Thursday 16 November – Wednesday 6 July 2011
2006 Daiwa Japan Forum Prize Lecture
Daiwa Foundation Japan House
Organised by the Daiwa Anglo-Japanese Foundation
In recent years, controversies over the content of Japanese history textbooks and visits to Yasukuni Shrine by Prime Minister Koizumi and other senior government officials have placed the international spotlight on the ways that Japanese people remember World War II. The lecture, based on Dr Seaton’s 2005 article in Japan Forum, will provide a critique of the reporting of these two issues in the British media. By focusing on ‘newsworthy’ controversies, on the stance of the Japanese government and diplomatic confrontations between Japan and China/South Korea, the British media, it will be argued, may have under-represented the complexity and contested nature of Japanese war memory. The lecture will seek to balance the debate by considering how these same issues are being addressed today from within Japan.

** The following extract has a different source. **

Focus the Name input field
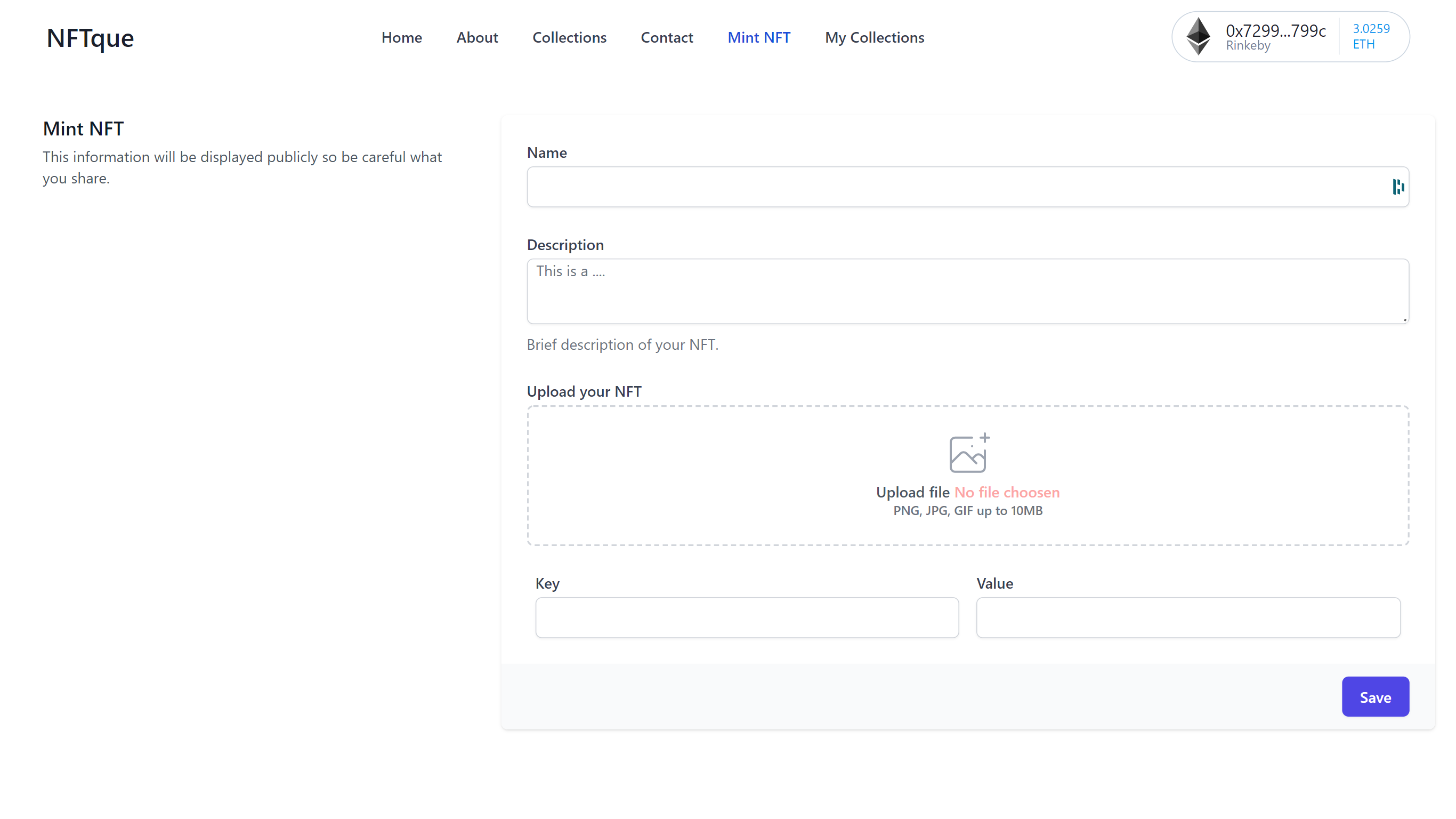Image resolution: width=1456 pixels, height=819 pixels. click(x=955, y=187)
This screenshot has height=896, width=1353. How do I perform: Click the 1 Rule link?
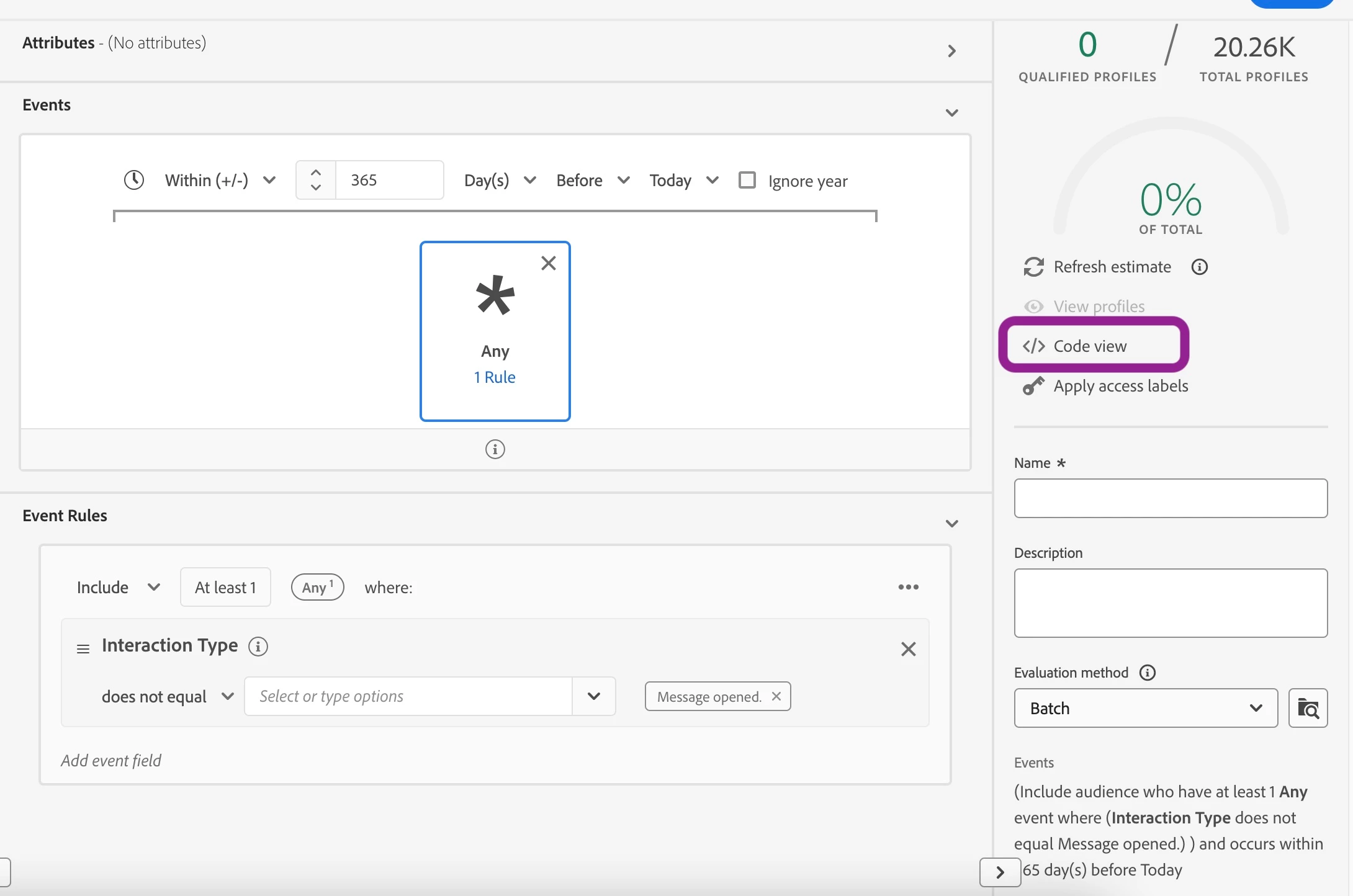coord(495,377)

Philip Seaton’s winning article appeared in Vol.17, No.3, 2005.
About the contributors
Dr Philip Seaton
Dr Philip Seaton has taught in the Institute of Language and Culture Studies, Hokkaido University since 2004. He first went to Japan in 1994 on the Japanese Ministry of Education’s JET Programme as a junior high school English teacher. He mixed teaching positions with postgraduate research in the UK before completing his DPhil in 2004. His research is about how World War II is remembered and commemorated within contemporary Japanese society, particularly in the media and popular culture. His first book, Japan’s Contested War Memories, is due to be published by Routledge early in 2007.
William Horsley
William Horsley (chair) is a senior BBC foreign correspondent who has spent over 10 years as a TV and Radio reporter covering Japan, China and other parts of Asia. He took a degree in Japanese Studies at Oxford University in 1971 and was BBC Bureau Chief in Tokyo from 1983 to 1990. He is the co-author with Roger Buckley of Nippon: New Superpower (BBC Books, 1990). He is now a BBC World Affairs Correspondent based in London, and Chairman of the Association of European Journalists in Britain. The Daiwa Japan Forum Prize was inaugurated in 2001 and is awarded for the best article submitted to Japan Forum in the last year by a junior scholar. The official journal of the British Association for Japanese Studies, Japan Forum provides a comprehensive source of analytical articles in the field of Japanese Studies, and makes scholarship on Japan available to an international readership of specialists and non-specialists. It is published by Routledge.